BVerwG: 52-Stunden-Woche bei Leipziger Feuerwehr – OVG muss über Freizeitausgleich neu entscheiden

Das Oberverwaltungsgericht Sachsen Bautzen muss erneut über Klagen von Leipziger Feuerwehrbeamten entscheiden, die einen Freizeitausgleich für eine über 48 Wochenstunden hinausgehende Arbeitszeit verlangen. Dies hat das Bundesverwaltungsgericht mit Urteilen vom 19.04.2018 entschieden. Das OVG müsse noch einmal prüfen, ob ein unionsrechtlicher Haftungsanspruch bestehe, und dazu die Zulässigkeit der Arbeitszeitverlängerung klären (Az.: 2 C 36.17 und 2 C 40.17).

Freizeitausgleich für 52-Stunden-Woche gefordert

Die reguläre Arbeitszeit für Feuerwehrbeamte beträgt einschließlich des Bereitschaftsdienstes 48 Stunden pro Woche. Ab dem Jahr 2008 gaben zahlreiche Feuerwehrbeamte, unter ihnen auch die Kläger, Erklärungen ab, bis zu 52 Stunden pro Woche Dienst zu leisten. So sah sich die Stadt Leipzig in der Lage, den Dienst in 24-Stunden-Schichten einzuteilen. Beamte, die eine solche Erklärung nicht abgaben, wurden im 12-Stunden-Schichtdienst geführt. Im November 2013 erhoben die Kläger gegen ihre Arbeitszeit sowie deren Abrechnung und Abgeltung Widerspruch, soweit die Arbeitszeit über 48 Stunden pro Woche hinausging.

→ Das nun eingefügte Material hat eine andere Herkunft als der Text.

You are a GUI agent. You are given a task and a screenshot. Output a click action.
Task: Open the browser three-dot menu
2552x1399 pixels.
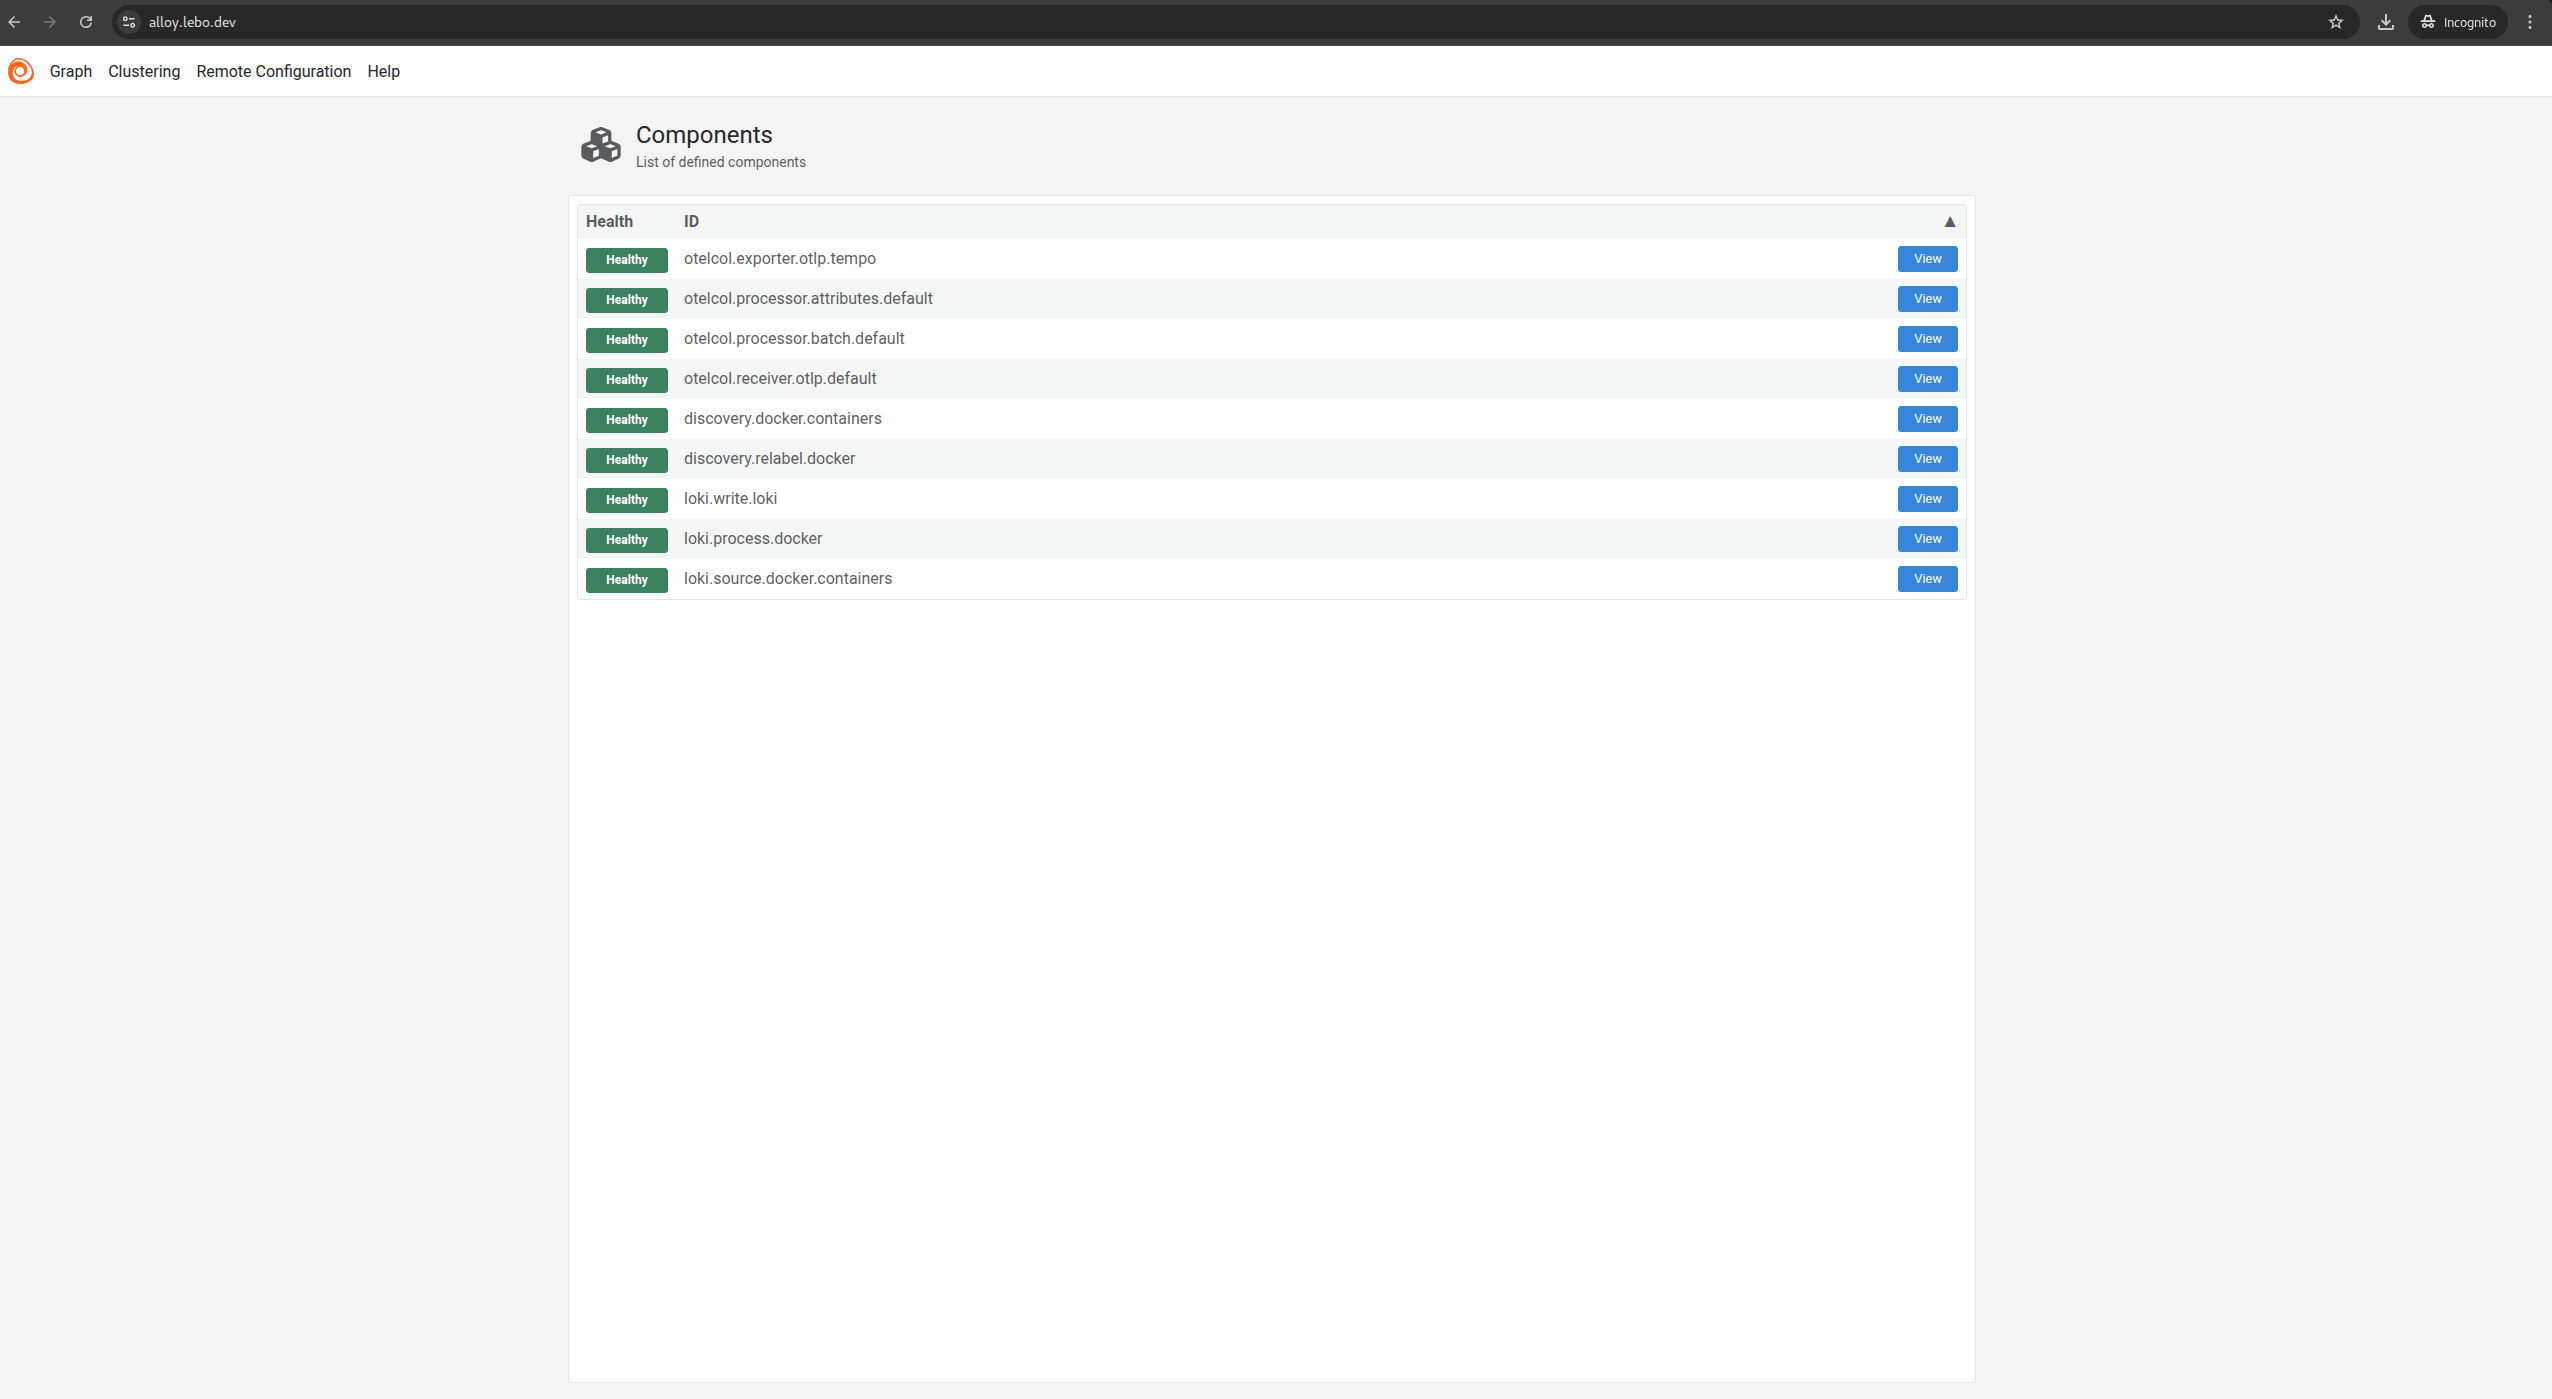click(2530, 21)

OVG verpflichtete Beklagte zu Zeitausgleich – allerdings nicht rückwirkend

Widerspruch und Klage hatten jeweils keinen Erfolg. Auf die Berufung der Kläger verpflichtete das OVG die Beklagte zu einem Zeitausgleich für Arbeitsstunden, die über 48 Stunden pro Woche hinausgingen. Der Anspruch bestehe allerdings erst ab dem Monat nach Erhebung des Widerspruchs im November 2013 und nicht rückwirkend. Kläger und Beklagte legten dagegen Revision ein.

BVerwG verneint Anspruch auf Ausgleich für "Mehrarbeit"

Das BVerwG hat die Berufungsurteile teilweise aufgehoben und die Verfahren zur erneuten Entscheidung an das OVG zurückverwiesen. Zwar habe dieses zutreffend entschieden, dass den Beamten kein Ausgleich wegen sogenannter Mehrarbeit zusteht. Mehrarbeit sei immer nur die ausnahmsweise angeordnete oder genehmigte zusätzliche Arbeit, die über die regelmäßige Arbeitszeit hinausgehe. Im Streit stehe aber gerade eine Erweiterung der regelmäßigen Arbeitszeit.

Unionsrechtlicher Haftungsanspruch aber erneut zu prüfen

Laut BVerwG muss das OVG aber erneut prüfen, ob die Voraussetzungen des unionsrechtlichen Haftungsanspruchs gegeben sind. Nach der europäischen Arbeitszeitrichtlinie könne die freiwillige Mehrarbeit (über 48 Stunden hinaus) zulässig sein, wenn denjenigen Beamten, die eine entsprechende Erklärung nicht abgäben, deswegen kein Nachteil drohe. Ein solcher Nachteil sei gegeben, wenn der Dienstherr die Verweigerung der Arbeitszeitverlängerung negativ sanktioniert oder wenn die Alternative – hier: der Dienstplangestaltung – sich im Rahmen einer Gesamtschau aller tatsächlichen und rechtlichen Folgen der Weigerung als objektiv negativ darstellt. Ungünstige Umstände, die der Dienstherr bereits kompensiert habe – etwa durch Geld- oder Zeitausgleich –, hätten bei dieser Gesamtbetrachtung unberücksichtigt zu bleiben. Die tatsächlichen Feststellungen des Berufungsgerichts reichten für eine solche Gesamtbetrachtung nicht aus.

Umfang des Ausgleichsanspruchs darf nicht pauschal ermittelt werden

Die Verfahren seien auch deshalb an das OVG zurückzuverweisen, weil der Umfang des Ausgleichsanspruchs nicht – wie vom OVG vorgenommen – pauschal, sondern durch konkrete Ermittlung der einzelnen Dienststunden zu bestimmen sei, die über das geschuldete Maß von 48 Stunden pro Woche hinausgingen.

BVerwG, Urteil vom 19.04.2018 - 2 C 36.17

Redaktion beck-aktuell, 20. April 2018.